Warum sollte man denn auch hier gerne sein?

Es ist 8.46 Uhr und ich lasse mich hier nieder, mitten auf einem Stuhl unten bei der „Konsti“. Ich bestelle einem Kaffee. Einen Kaffee - schwarz, ohne Milch und ohne Zucker. Ich bin noch etwas müde.

Mein Kaffee kommt sofort, er dampft und riecht stark nach Bohne. Genau das richtige am Montagmorgen. Ich gönne mir einen Schluck und der Intensiv-Herbe Geschmack umspielt meinen Gaumen. Es ist 8.48 und ich lehne mich zurück. Ich schaue mich um …

Komisch, aus diesem Blickwinkel habe ich die „Konsti“ noch nie gesehen. Ich sehe den Obst-und Gemüse Händler, der gut gelaunt seine Waren anbietet. Direkt neben mir befindet sich die „U-Backstation“, eine Selbstbedienungs-Bäckerei. Ich sehe eine kleine Menschen Schlange von etwa 8-9 Personen, die sich für den Morgen rüstet. Ein Brötchen und einen coffe to go, ein Laugenbrezel und ein coffe to go, eine Käse-Schinken-Stange und … natürlich einen coffe to go!

Ich nehme noch einen Schluck von meinem Kaffee und schaue auf die Uhr. Es ist 8.53 Uhr.

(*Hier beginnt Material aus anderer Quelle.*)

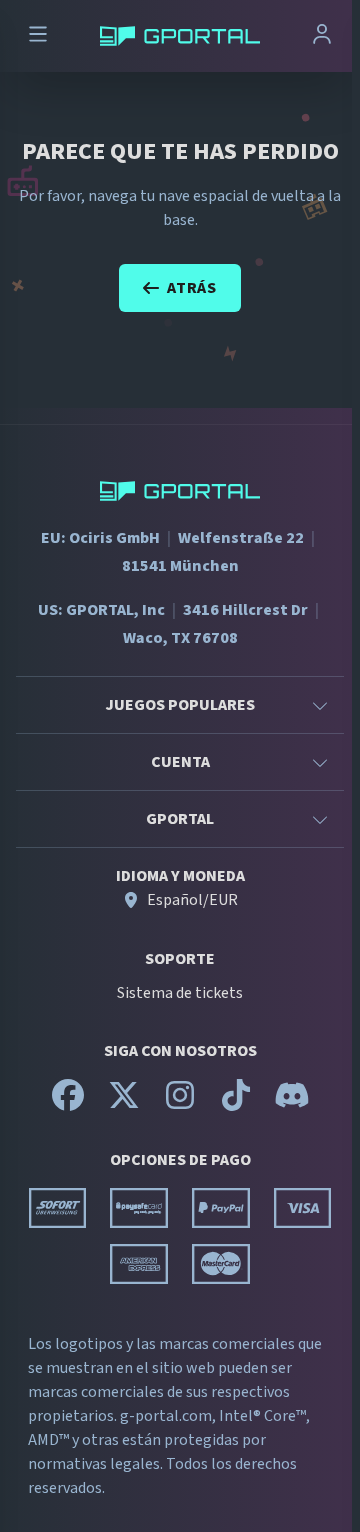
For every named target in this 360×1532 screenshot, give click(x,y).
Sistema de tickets (180, 993)
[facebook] (68, 1104)
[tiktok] (236, 1104)
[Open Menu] (38, 36)
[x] (124, 1104)
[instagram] (180, 1104)
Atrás (192, 288)
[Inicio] (180, 36)
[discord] (292, 1104)
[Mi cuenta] (322, 36)
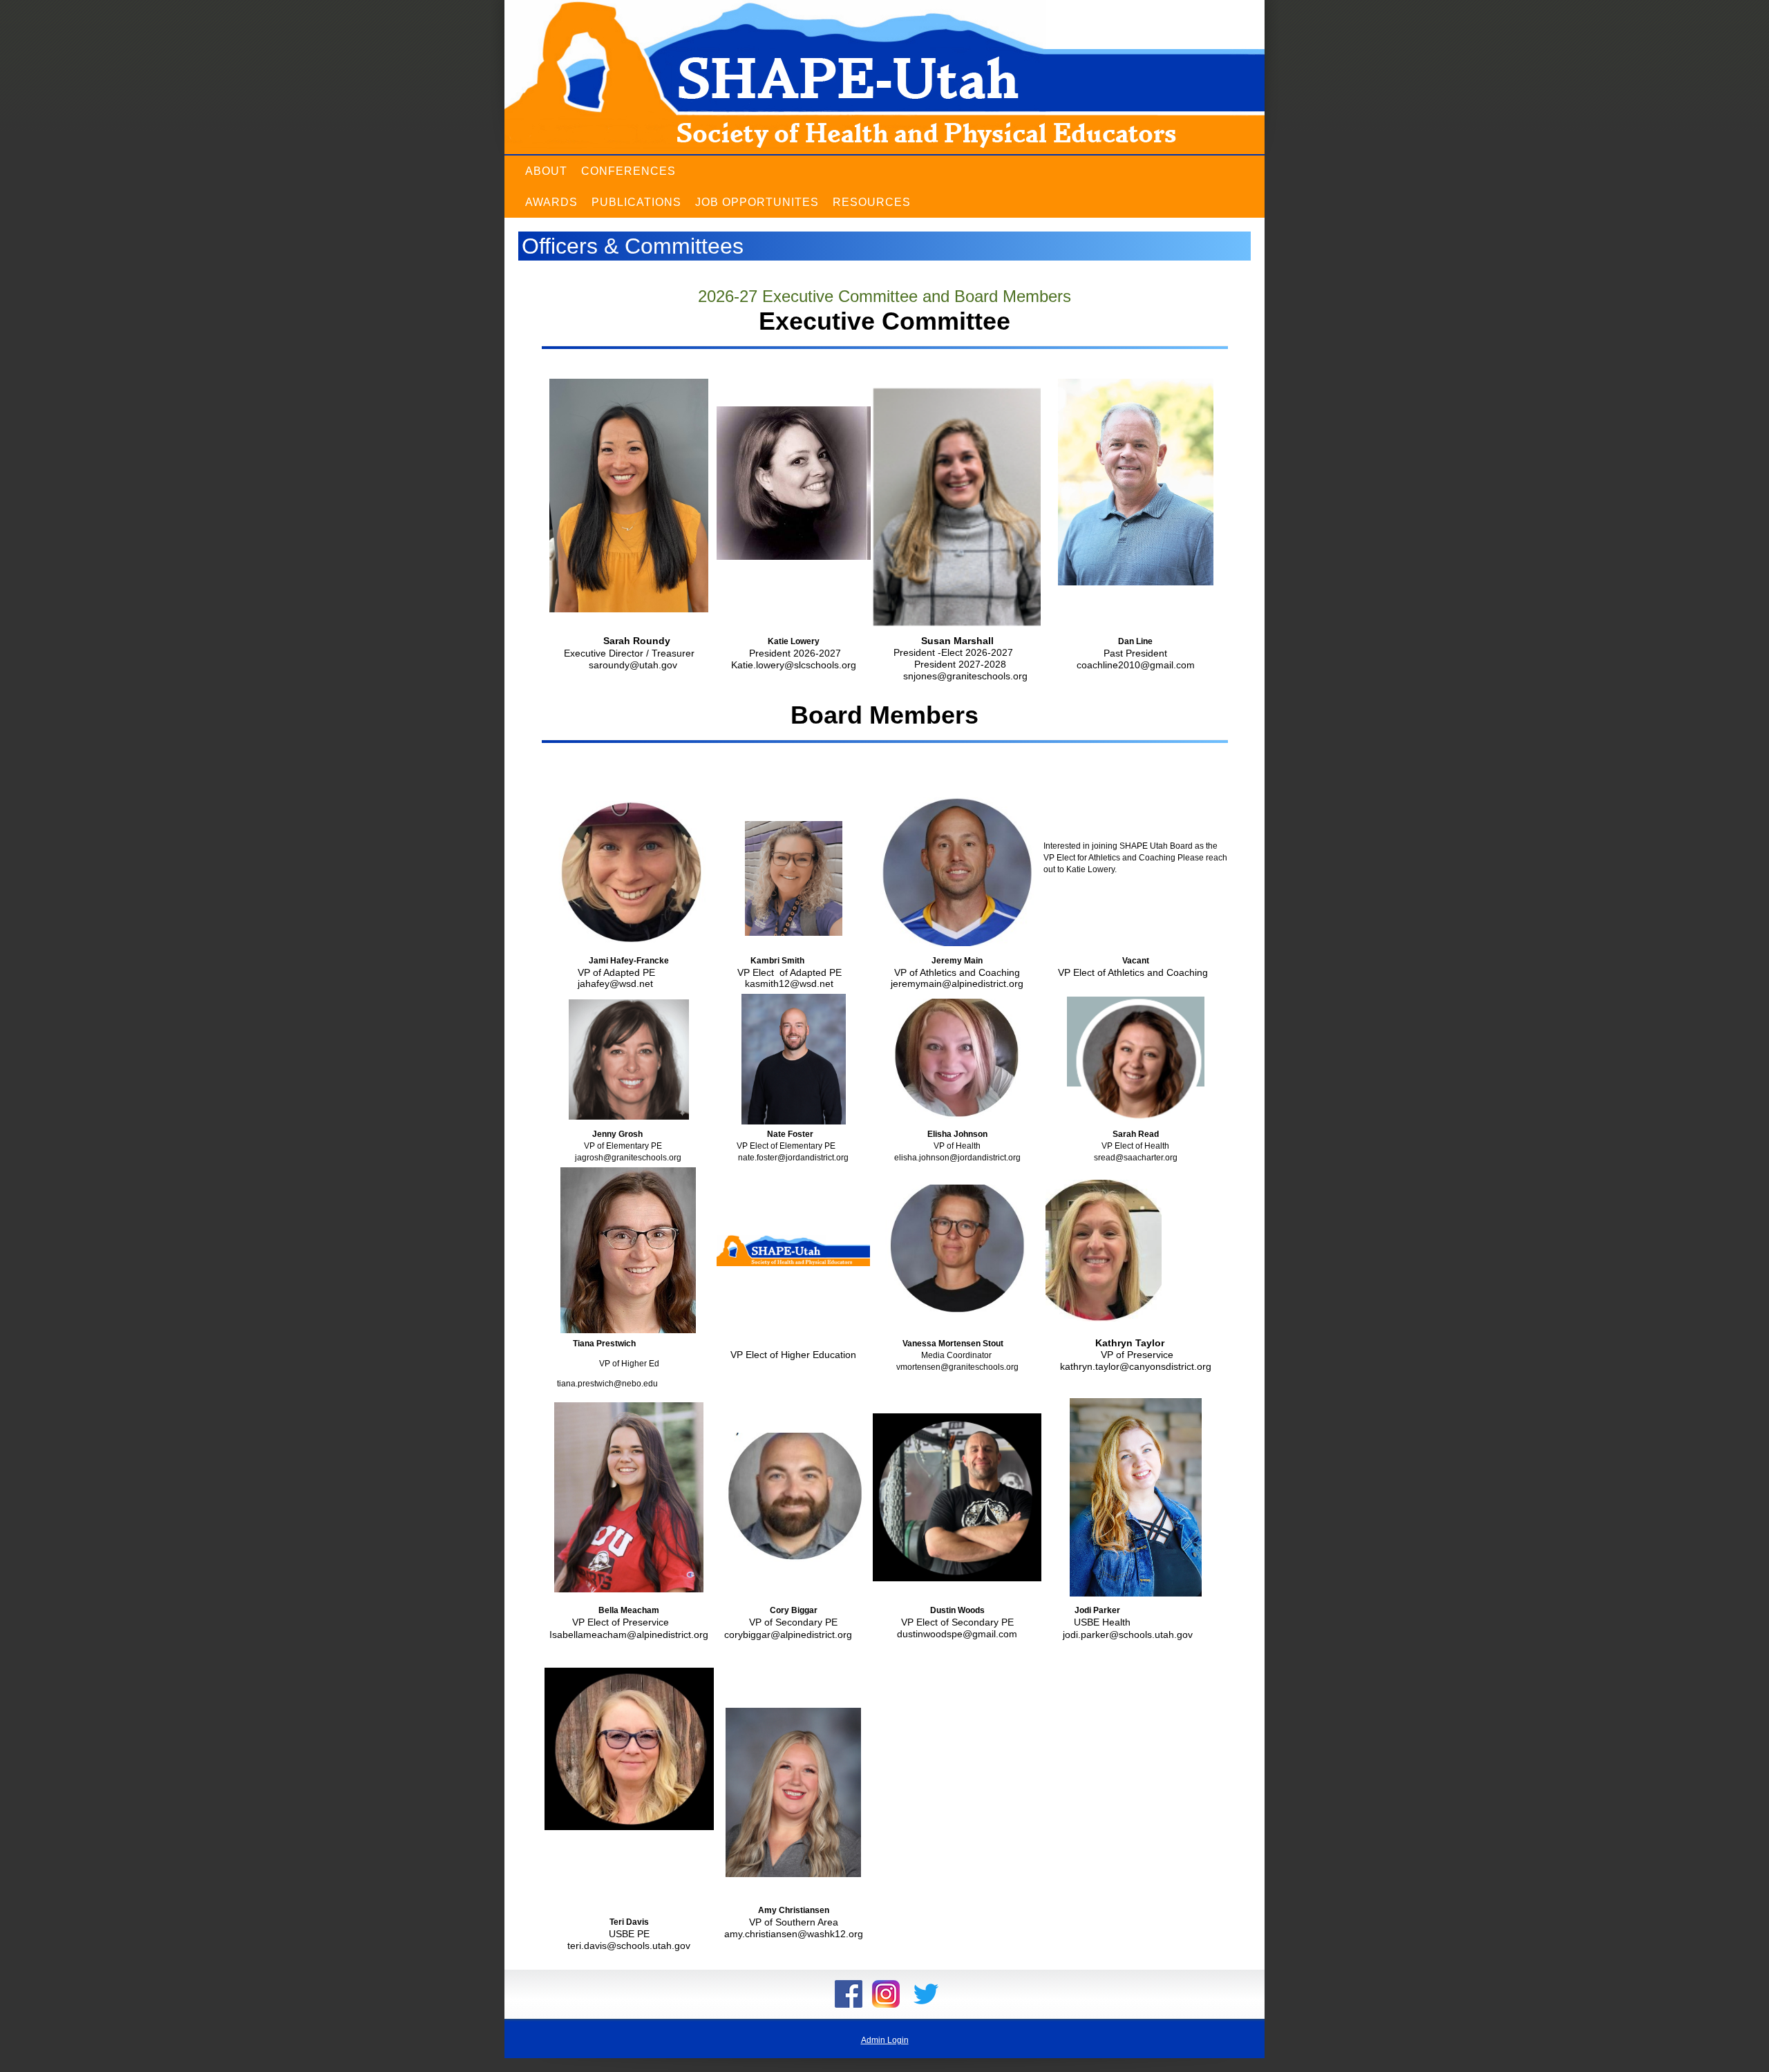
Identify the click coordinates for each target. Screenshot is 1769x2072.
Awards (551, 202)
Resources (872, 202)
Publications (636, 202)
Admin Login (885, 2040)
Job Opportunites (757, 202)
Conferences (628, 171)
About (546, 171)
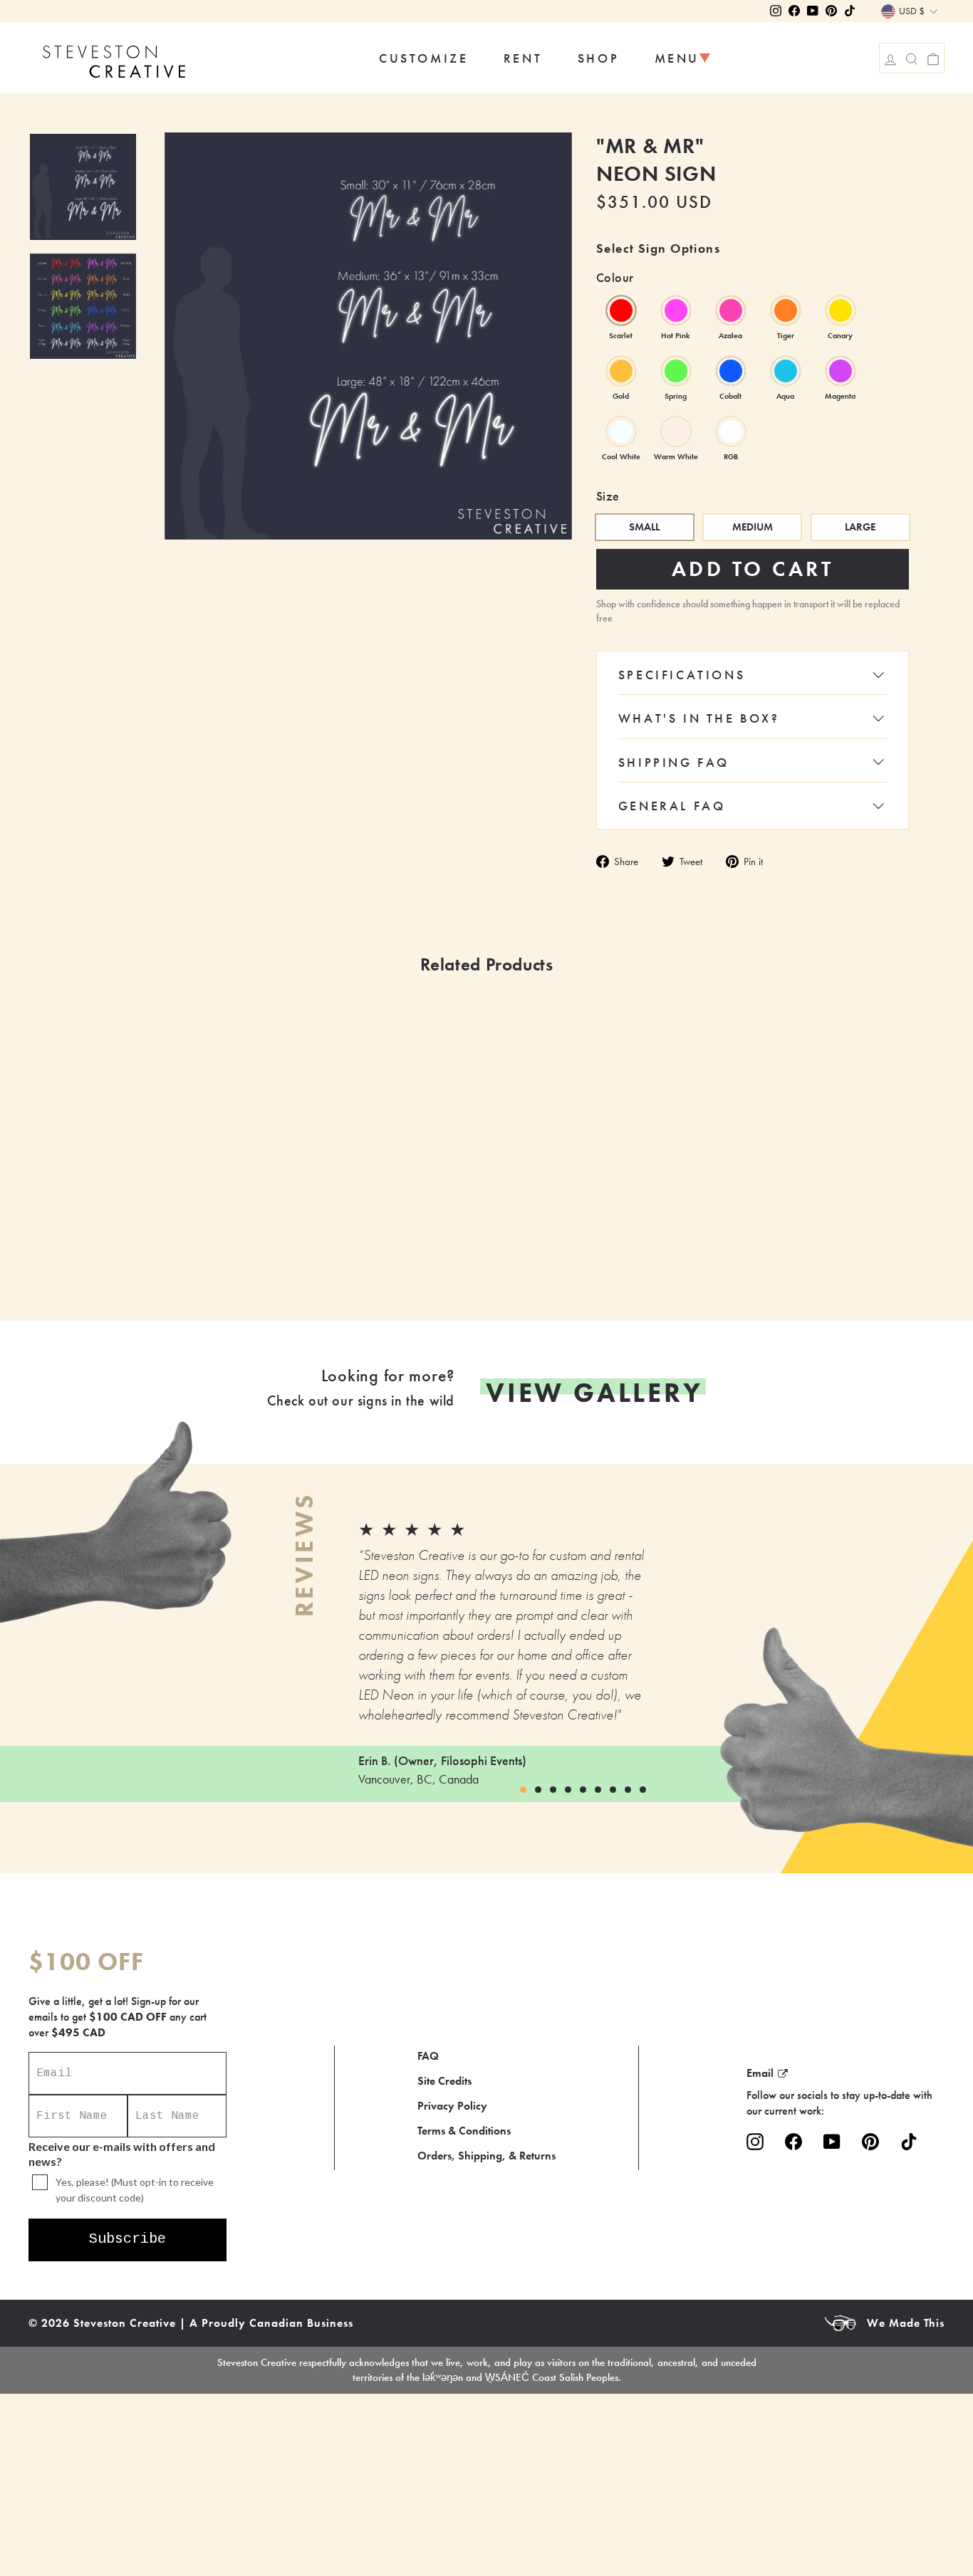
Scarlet (621, 310)
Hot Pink (676, 310)
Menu (677, 58)
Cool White (621, 431)
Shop (598, 58)
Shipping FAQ (673, 762)
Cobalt (731, 371)
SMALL (644, 527)
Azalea (731, 310)
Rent (523, 58)
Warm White (676, 431)
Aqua (785, 371)
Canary (840, 310)
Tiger (785, 310)
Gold (621, 371)
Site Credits (444, 2080)
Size (608, 496)
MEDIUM (752, 527)
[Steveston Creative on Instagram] (755, 2141)
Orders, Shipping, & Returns (486, 2155)
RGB (731, 431)
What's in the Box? (699, 718)
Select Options (213, 1268)
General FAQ (672, 805)
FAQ (428, 2055)
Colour (615, 277)
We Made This (906, 2322)
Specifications (681, 674)
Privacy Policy (452, 2105)
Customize (423, 58)
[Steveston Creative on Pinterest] (870, 2141)
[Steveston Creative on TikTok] (908, 2141)
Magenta (840, 371)
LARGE (860, 527)
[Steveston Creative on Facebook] (793, 2141)
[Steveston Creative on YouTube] (832, 2141)
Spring (676, 371)
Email (760, 2072)
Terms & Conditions (464, 2130)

Ich schaue mich um und bemerke, dass hier ein ganzes „Business“ stattfindet.
Ein ganzes Business um die Leute „fit für den Morgen“ zu machen. Ich sehe Bäckereien, ein Café, Zeitungsverkäufer und selbst der Obst-und-Gemüse Händler verkauft seine „Vitamin Drinks“ für den Morgen. Der Morgen scheint die Umsatzstärkste Zeit hier zu sein. Interessant, denke ich mir und nehme einen größeren Schluck von meinem Kaffee. Ich spüre wie mein Herz anfängt schneller zu schlagen, ich merke wie das Koffein meinen Herzschlag beschleunigt und das Blut in meine Gefäße pumpt. Mir wird warm!

Es ist 8.59 Uhr.
Ich lausche der Geräuschkulisse. Erstaunlicherweise ist es nicht so laut wie man denken würde. Man hört Frauenschuhe „tik-tik-tik...“ ,man hört das Rascheln der Papiertüten von der Bäckerei, man hört wie die U-Bahn ein-und abfährt, man hört die Rolltreppe und man hört dumpfes Gemurmel.


Es ist 9.02 Uhr
Ich nehme noch einen Schluck Kaffee, der langsam anfängt zu wirken. Ich bin nicht mehr müde.

Plötzlich wird es laut, wie eine Welle, die über einen schwappt: eine Gruppe Schüler, etwa 14-15 Jahre alt, kommt die Rolltreppe hoch. Man hört Gelächter, Geschrei und Handymusik. Ich sehe wie sich einige Jungs zum Spaß schubsen, wie ein Junge ein Mädchen hinterher rennt, wie einer dem anderen die Mütze vom Kopf reißt und dabei rückwärts flüchtet.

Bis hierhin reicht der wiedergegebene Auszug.